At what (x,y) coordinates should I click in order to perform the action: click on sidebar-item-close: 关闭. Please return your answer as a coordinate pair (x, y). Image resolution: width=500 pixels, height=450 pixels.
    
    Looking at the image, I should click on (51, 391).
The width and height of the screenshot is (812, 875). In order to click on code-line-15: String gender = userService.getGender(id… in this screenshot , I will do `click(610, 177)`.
--
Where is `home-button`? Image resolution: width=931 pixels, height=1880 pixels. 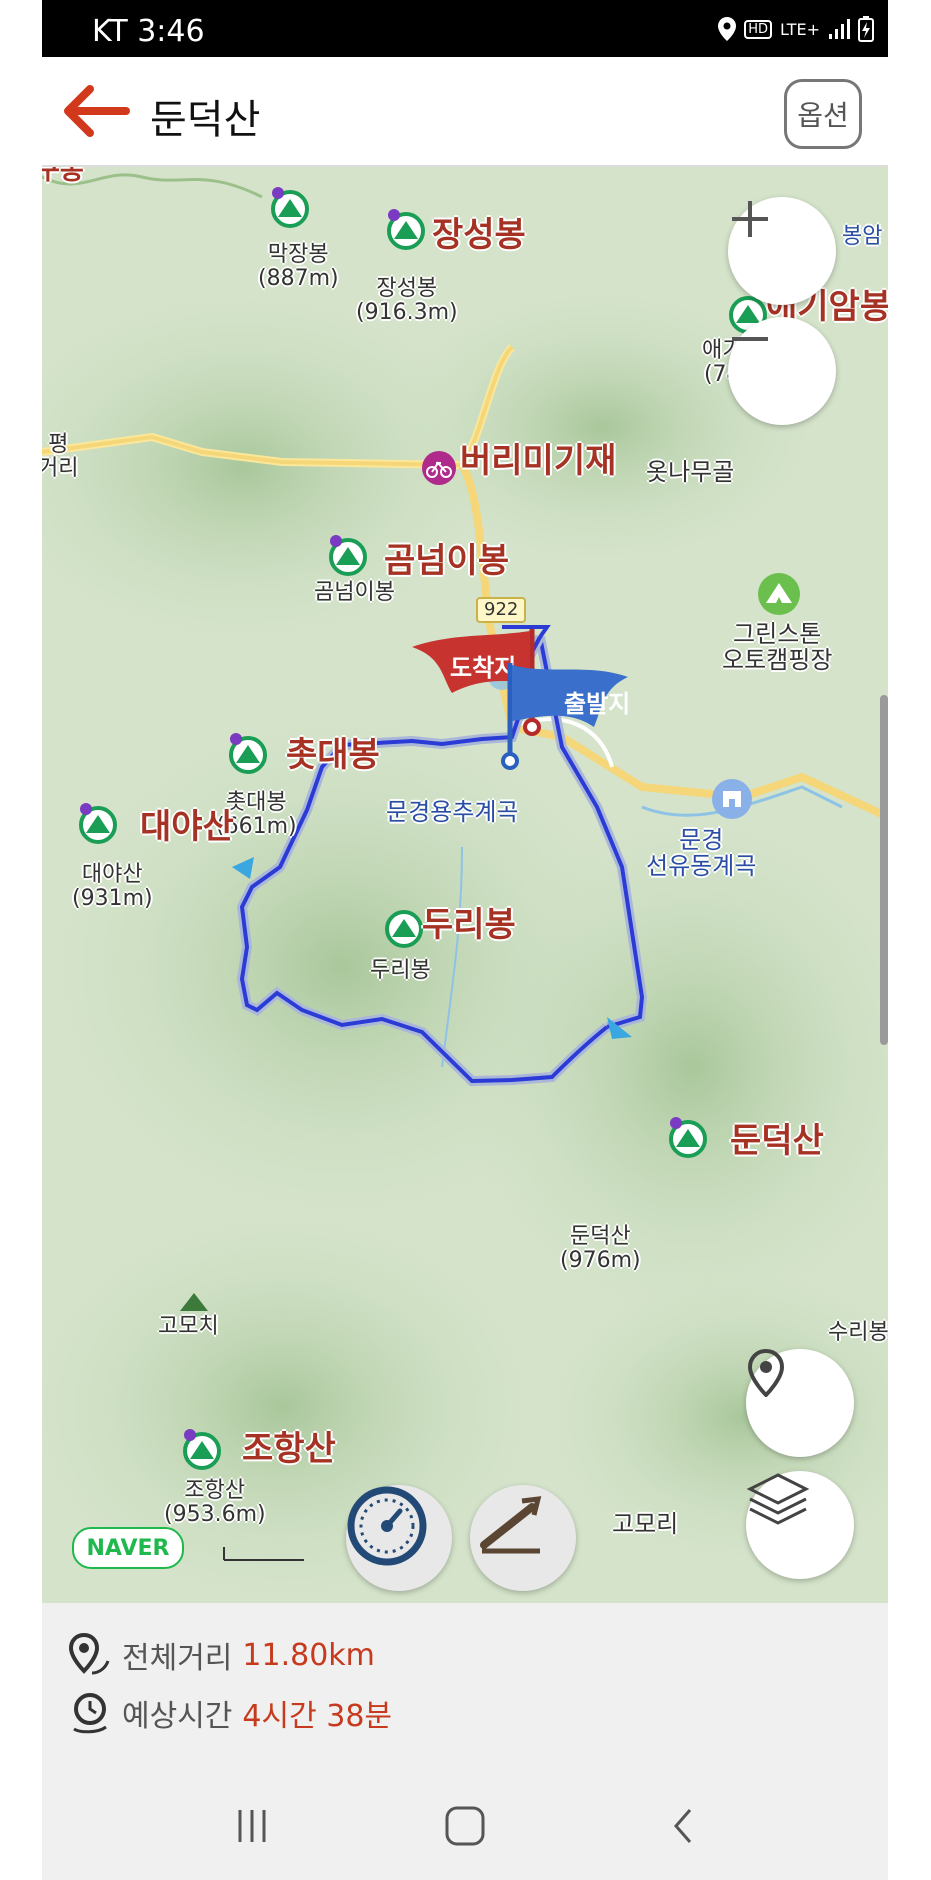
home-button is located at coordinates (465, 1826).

Work instructions —
Please copy out the rows starting at the line that contains "pixels, height=1880 pixels." and ending after the line that contains "home-button is located", leaving out any pictures.

Exercise answer —
Where is `home-button`? Image resolution: width=931 pixels, height=1880 pixels. 
home-button is located at coordinates (465, 1826).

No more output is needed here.